Under an agreement signed Jan. 14, an unspecified number of RCMP officers will be sent to Colombia. Axworthy said they would help train Colombian police in human-rights issues and help in the fight against drug-trafficking and money-laundering.
The two countries will also co-operate on promoting community treatment programs to rehabilitate and retrain Colombian youths affected by the drug trade.
Regarding the frequently-interrupted peace talks between the Pastrana government and the Revolutionary Armed Forces of Colombia (FARC), Axworthy said the Canadian contribution would be similar to its efforts in Northern Ireland, where General John de Chastelain heads the disarmament commission to dispose of weapons of paramilitary organizations. He also said Canada hopes to provide expertise on conflict resolution and reintegrating guerrilla fighters back into civilian life.

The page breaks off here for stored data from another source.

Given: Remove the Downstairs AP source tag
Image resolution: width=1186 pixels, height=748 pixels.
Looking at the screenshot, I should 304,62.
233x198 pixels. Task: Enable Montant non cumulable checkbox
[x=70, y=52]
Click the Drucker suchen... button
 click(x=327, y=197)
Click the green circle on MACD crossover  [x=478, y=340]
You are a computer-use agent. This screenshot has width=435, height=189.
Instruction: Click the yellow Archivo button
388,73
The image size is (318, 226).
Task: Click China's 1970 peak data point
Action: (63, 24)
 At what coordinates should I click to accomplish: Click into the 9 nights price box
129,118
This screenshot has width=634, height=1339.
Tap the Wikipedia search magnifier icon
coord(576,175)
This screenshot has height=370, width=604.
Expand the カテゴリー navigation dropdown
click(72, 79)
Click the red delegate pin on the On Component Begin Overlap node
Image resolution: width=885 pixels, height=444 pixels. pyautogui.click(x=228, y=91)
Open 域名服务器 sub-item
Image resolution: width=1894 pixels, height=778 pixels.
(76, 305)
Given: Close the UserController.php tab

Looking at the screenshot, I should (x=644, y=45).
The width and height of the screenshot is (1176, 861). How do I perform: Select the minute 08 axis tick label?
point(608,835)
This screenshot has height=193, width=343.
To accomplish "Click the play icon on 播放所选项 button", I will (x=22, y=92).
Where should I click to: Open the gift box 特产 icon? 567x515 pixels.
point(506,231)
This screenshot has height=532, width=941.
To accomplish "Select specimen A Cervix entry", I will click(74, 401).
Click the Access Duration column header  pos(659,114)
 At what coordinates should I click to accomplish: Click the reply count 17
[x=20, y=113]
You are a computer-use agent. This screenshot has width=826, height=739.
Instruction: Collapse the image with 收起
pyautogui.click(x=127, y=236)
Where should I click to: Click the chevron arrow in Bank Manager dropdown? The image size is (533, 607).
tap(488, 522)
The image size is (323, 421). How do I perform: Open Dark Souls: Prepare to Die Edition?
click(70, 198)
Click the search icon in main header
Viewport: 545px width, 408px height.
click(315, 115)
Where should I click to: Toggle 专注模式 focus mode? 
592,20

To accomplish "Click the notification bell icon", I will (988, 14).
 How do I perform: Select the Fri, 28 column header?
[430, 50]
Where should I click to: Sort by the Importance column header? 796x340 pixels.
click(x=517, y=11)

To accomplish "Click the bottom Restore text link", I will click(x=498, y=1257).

Referring to Ottawa's motives, Axworthy said Canada has "an interest in building a secure environment" in Colombia, noting his discussions with Canadian businesspersons who would consider the country "an attractive place to invest" if the "unrest" was ended.
On another level, Canada's deepening involvement in the Colombian quagmire is "complementary" to that of the United States, to use Axworthy's own term. Earlier in January, President Clinton offered Colombia $1.6 billion in largely military aid to help "fight the drug war." Colombia is already the third-largest recipient of U.S. military aid, after Egypt and Israel. It received nearly $300 million last year.
Axworthy commented that "the U.S. effort is very strongly oriented toward the military side, while Canada is working on the civil side, on human rights." The clear implication is that Washington has assigned Ottawa the "good cop" role in shoring up the Colombian ruling elite against growing rebel strength and labour militancy.
Despite evidence that large sections of the corrupt Colombian state are involved in the drug trade and the right-wing paramilitary gangs which have murdered tens of thousands of people, Albright praised the "progress Colombia has already made on human-rights issues."